Records to process.
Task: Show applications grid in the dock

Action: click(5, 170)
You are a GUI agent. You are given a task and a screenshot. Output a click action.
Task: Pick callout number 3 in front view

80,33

Requirement. Repeat the records above exactly, leaving none out.

Completed task.
Task: Show applications grid in the dock

Action: click(5, 170)
You are a GUI agent. You are given a task and a screenshot. Output a click action.
Task: Pick callout number 3 in front view

80,33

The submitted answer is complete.